The NRSS is a failure. If any other government program was falling so badly short of its targets or aspirations, politicians would encourage public debate in search of a better way.

But weirdly, on road safety, the opposite is happening. Our politicians stubbornly keep data secret as if motorists have no right to know what is happening on the roads they use on a daily basis.

For example, many Australian roads have been independently examined by expert road engineers and rated under a five-star rating system. The ratings are meant to help politicians prioritise road funding to where it is most needed.

But the data is secret. Australians have no way of knowing whether politicians heed the messages of the safety audits or leave them on a shelf to gather dust.

Likewise, politicians don’t release police reports about the causes of car crashes. They give us access to the tragic death count but won’t tell us what factors are responsible.

There’s no way of knowing whether, for example, an individual crash happened because of driver error or because governments failed to hold up their responsibilities on road maintenance.

States and territories also fail to produce meaningful data about police traffic enforcement. For example, there are several types of speed cameras used around the nation. If we knew which approach was most successful in changing driver behaviour, we could share the best approaches across jurisdictions.

This secrecy makes no sense.

That’s why the AAA is calling on Federal Transport Minister Catherine King to step up to policy leadership on road safety by forcing state and territory governments to release road safety data to help independent experts propose more effective road safety policies.

Minister King should tell state and territory governments that they won’t receive federal road grants (worth about $10 billion a year) unless they provide this data – a mechanism the Commonwealth already uses to obtain state data in areas like health and education.

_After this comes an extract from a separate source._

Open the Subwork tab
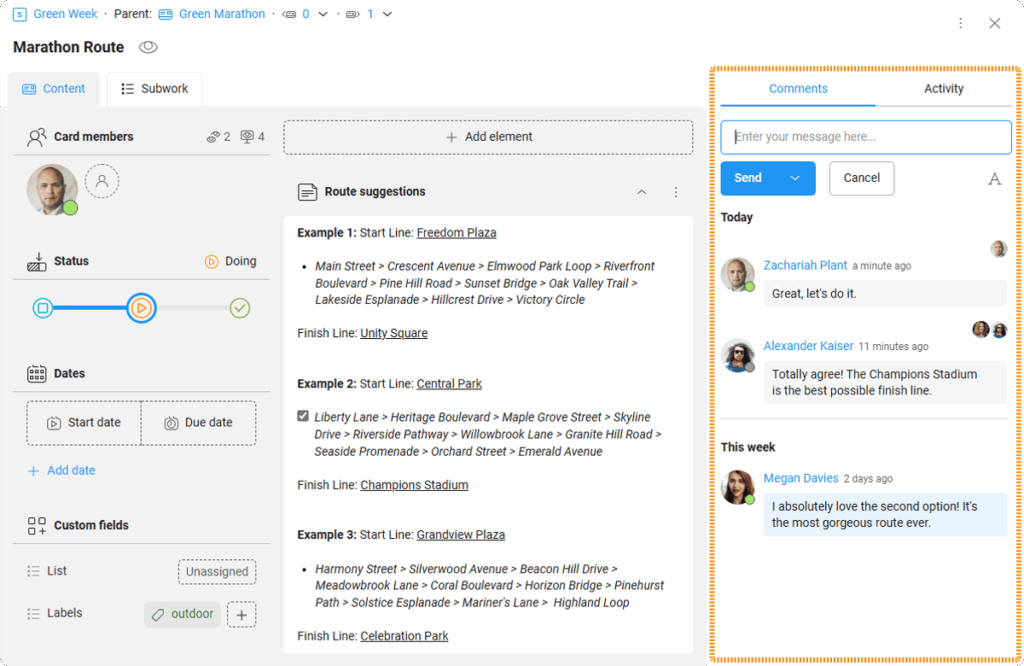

This is a simple, commonsense measure that would make a difference in circumstances where current policies are clearly failing to reduce road deaths.

AAA polling shows a large majority of Australians support data transparency and evidence-based policy making. The polling, conducted among 5,400 Australians across the country last month, also pointed to a possible reason for excessive government secrecy.

It found 60 per cent of respondents said the key factor driving road funding decisions was not public safety, but the political interests of our legislators – that is, pork barrelling.

This public cynicism is understandable. In recent decades governments from both sides of politics have been caught out by the Auditor General abusing the public purse for political gain.

To her credit, Minister King is clearly aware of the problem.

In the 2021 federal election campaign, her key infrastructure promise was to “end the rorts’’ that she attributed to the previous Morrison Government.

Sadly though, for Minister King, it appears Australians have heard such promises before and are yet to be convinced. Only 20 per cent of respondents to the AAA poll said they believed the Albanese Government had ended the rorts.

Rightly or wrongly, many Australians think their politicians are more interested in winning seats than saving lives.

But it doesn’t have to be like this.

Data transparency and evidence-based policy making represent a better way.

In recent months the AAA has conducted a national campaign on this issue, backed by 17 peak national groups including motoring clubs, doctors, truckers, the caravan industry, insurers and the Pedestrian Council.

The idea of compelling states to report road safety data attracted the support of all political parties in the House of Representatives except the Government.

More than 5,000 Australians were so supportive of data transparency they wrote to their local MP asking for reform.

It seems the only people opposed to data transparency to save lives and end pork barrelling are politicians themselves.

But that won’t stop them reminding us to drive safely over Christmas.